Macular degeneration is another common age-related eye disease, and is the leading cause of vision loss and blindness among Americans age 65 and older.
It happens when yellowish spots, known as drusen, accumulate in the retina. Over time, this can lead to a central blind spot in the eye.
In a more progressive version of the disease, called wet macular degeneration, blood vessels below the retina leak blood and fluid and cause “a very quick loss of central vision,” Gonzalez says.
“So trying to prevent — especially the wet type of macular degeneration — is important.”
And there are ways to prevent it.
Macular degeneration runs in families, Gonzalez says, so knowing your family history is the first step.

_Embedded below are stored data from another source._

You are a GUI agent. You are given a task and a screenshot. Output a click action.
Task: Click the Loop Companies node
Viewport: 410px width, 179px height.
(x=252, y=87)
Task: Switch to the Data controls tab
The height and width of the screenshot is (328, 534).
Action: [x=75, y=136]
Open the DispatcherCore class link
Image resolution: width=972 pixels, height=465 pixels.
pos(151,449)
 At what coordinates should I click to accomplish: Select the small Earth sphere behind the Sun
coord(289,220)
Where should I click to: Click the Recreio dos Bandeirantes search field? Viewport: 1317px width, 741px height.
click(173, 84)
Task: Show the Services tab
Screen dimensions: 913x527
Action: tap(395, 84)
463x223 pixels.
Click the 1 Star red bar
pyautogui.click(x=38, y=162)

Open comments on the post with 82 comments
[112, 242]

Diet also plays an important role in age-related eye disease. Studies show eating foods rich in antioxidants helps prevent or slow the progression of macular degeneration. Vitamins A, C, E and zinc have also been proven to help.

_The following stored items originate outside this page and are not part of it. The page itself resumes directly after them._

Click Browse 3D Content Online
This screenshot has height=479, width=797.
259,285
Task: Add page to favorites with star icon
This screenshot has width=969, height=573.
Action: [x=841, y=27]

“Doing things like eating a lot of green leafy vegetables, a lot of fresh berries and a lot of varied vegetables and citrus fruits — those have all been shown to help prevent progression of macular degeneration,” Gonzalez says.
Like many other age-related diseases, macular degeneration can also be prevented by staying smoke-free.
“People who have high blood pressure and uncontrolled cholesterol also progress more quickly with macular degeneration. Controlling those things also help in the progression of the disease,” Gonzalez adds.
Finally, a good pair of sunglasses can go a long way when it comes to keeping your eyes healthy throughout life. Reducing your UV exposure reduces free radical formation within the retina.
And there’s good news for those chained to a computer all day. Gonzalez says starring at a screen for hours on end won’t impact the way your eyes age, but will cause discomfort and dryness. His best piece of advice is to stay hydrated and use lubricated eye drops for relief.
Gonzalez also recommends scheduling an eye exam on a yearly basis. If the doctor notices anything abnormal, he can alert you to the next steps.